The Twitter search matches on both username and tweet text.  We want just the ones that have a match in the tweet itself.  The result should be a new dataframe with the subset of matching tweets.

* create functions to apply to your table and clean your data
* use where clauses to filter

In [6]:
# your code here
tweets.where('text', are.containing('UCSD'))

username,date,text
@fox5sandiego,Aug 27,UCSD ranked 7th best school in US by Washington Monthly
@KamaFaye,Sep 1,it physically pains me that UCSD doesn’t have a football ...
@team10news_CA,Sep 2,A card mis-judged a parking space and over-ran a parking ...
@SapnaKmd,Sep 2,Almost 50% increase in #PedsICU engagement from last wee ...
@kabeerthirty,Aug 27T,here’s a tinge of classism in saying SDSU should make do ...
@KNBKSoshihan,Sep 2,This past weekend we observed the 25th anniversary of th ...
@jessiejpg,Aug 29,I HATE UCSD SO MUCH THEYRE SO ANNOYING OHHHHH MY GOD
@Juanickers,Aug 29,LMFAOOO UCSD JUST CALLED ME ASKING IF I COULD MAKE A $25 ...
@savvymunoz,Aug 31,I chose UCSD because it has the best fb meme group
@Yokwellzy,Aug 31,High key excited to be going back to UCSD 💙💛


## Check for duplicates

See if any of the tweets have exactly the same text.  If so, are they true duplicates?  Does it make sense to remove them?

In [7]:
# your code here
tweets.group('text').sort('count', descending=True)

text,count
Great opportunity to take the ATOM & ASSET trauma course ...,2
📈 405.60 parts per million (ppm) #CO2 in the atmosphere ...,1
it physically pains me that UCSD doesn’t have a football ...,1
i can’t believe that in a month summer manar and i will ...,1
here’s a tinge of classism in saying SDSU should make do ...,1
Very interesting work from UCSD Neutrophil nanosponges s ...,1
USC rejected me and UCSD accepted me so disappointed.,1
UCSD women's soccer wins home opener as McManus eats piz ...,1
UCSD ranked 7th best school in US by Washington Monthly,1
UCSD REINSTATED ME IT’S MODELO TIME,1


# 2. Count Words

We want to find out what the most frequent words are, so we need to split things up.  In text this is called tokenizing.

### Steps

1. Make a single long string with all of the tweet text.  Make sure to put spaces between them!
2. Split the tweets into a list of words using `.split()`
3. Print out the first 20 words to make sure it looks like what you think it should.

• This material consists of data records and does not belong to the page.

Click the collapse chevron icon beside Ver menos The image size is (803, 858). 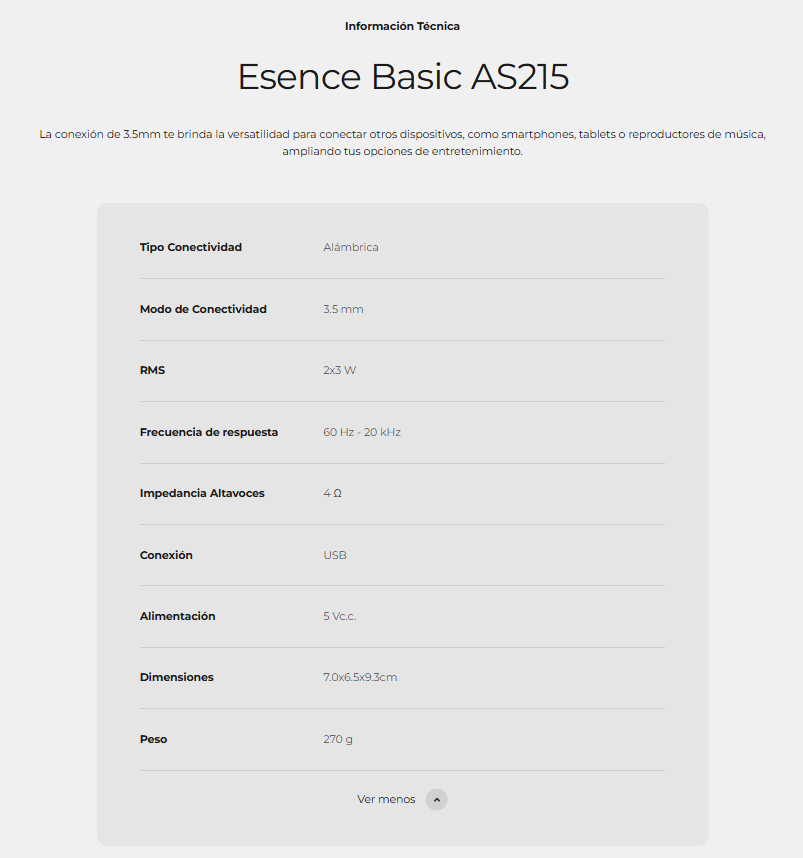[x=436, y=800]
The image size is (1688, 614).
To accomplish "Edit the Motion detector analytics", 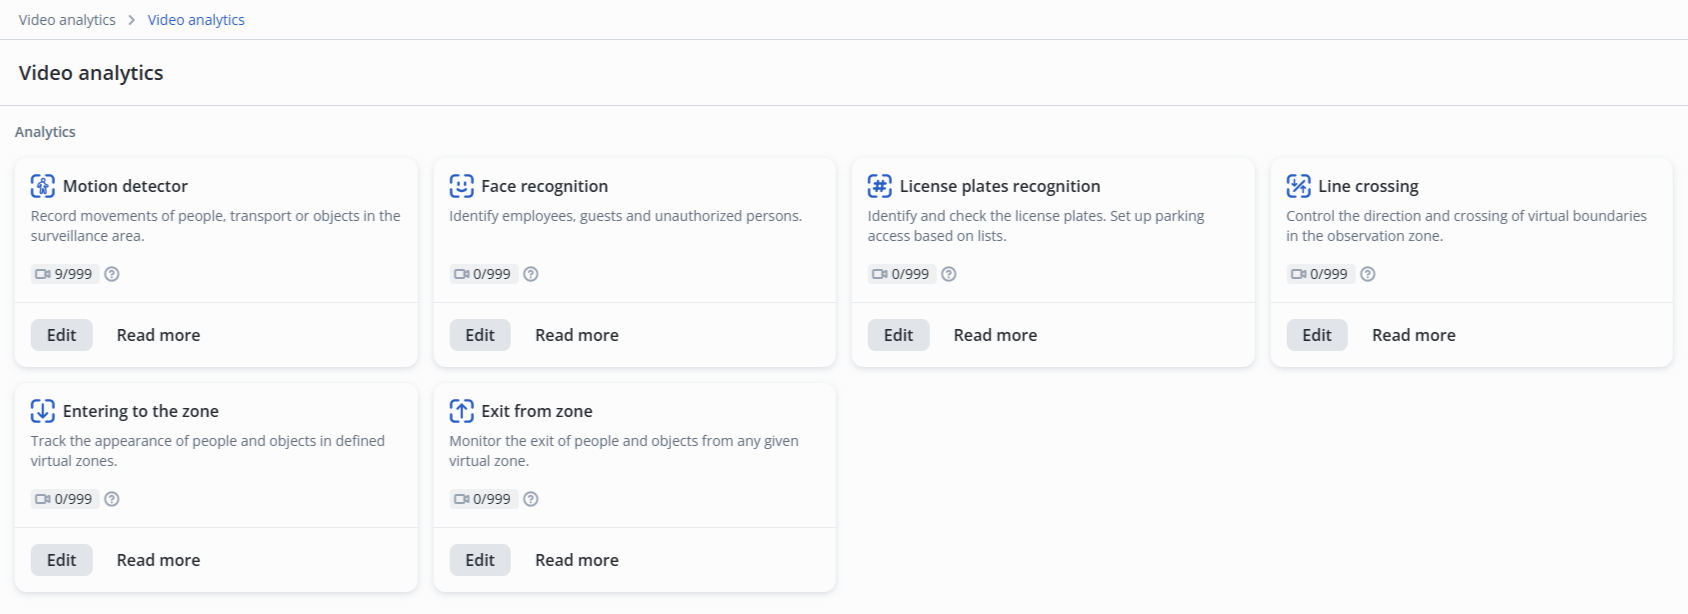I will (x=61, y=335).
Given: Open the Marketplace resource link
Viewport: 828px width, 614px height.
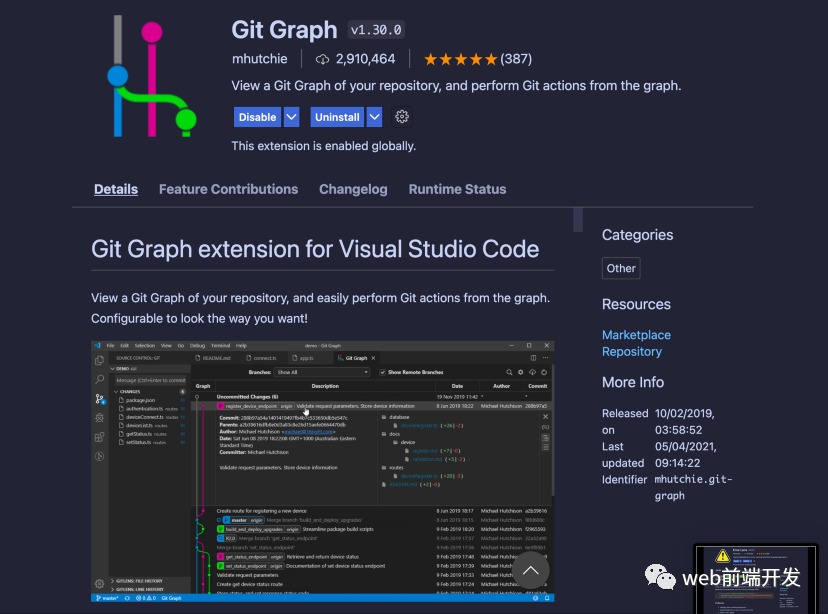Looking at the screenshot, I should [636, 335].
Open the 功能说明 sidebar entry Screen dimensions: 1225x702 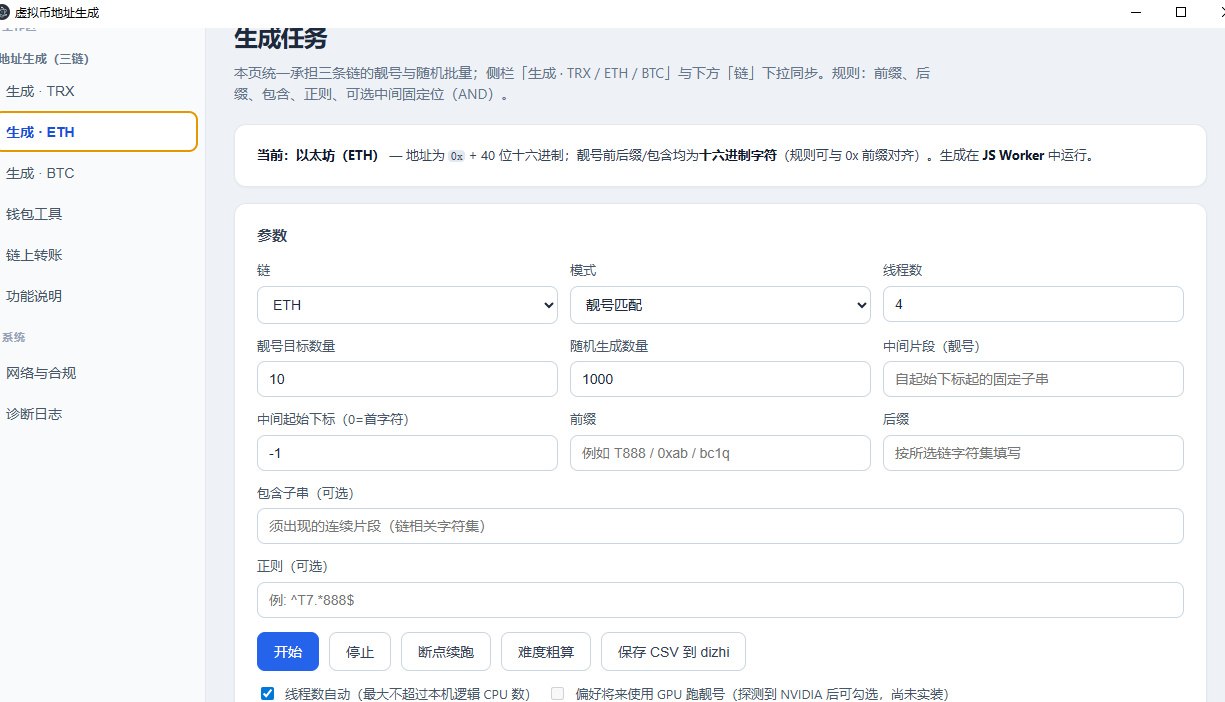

How many words are there all together?  How many distinct words? (remember `set()`)

In [22]:
# your code here
string = ''
for i in range(40):
    string = string + tweets.column('text')[i] + " "
split = string.split()
print(split[:20])
print(len(split))
len(np.unique(split))
len(set(split))

['UCSD', 'ranked', '7th', 'best', 'school', 'in', 'US', 'by', 'Washington', 'Monthly', 'it', 'physically', 'pains', 'me', 'that', 'UCSD', 'doesn’t', 'have', 'a', 'football']
875


580

### Remove short words

Short words are really common, and aren't super helpful for comparing word count.  Usually it is best to remove what are called "stop words", which include things like "of", "a", "in", etc.  In this case we will just remove all words that are less than three charecters long.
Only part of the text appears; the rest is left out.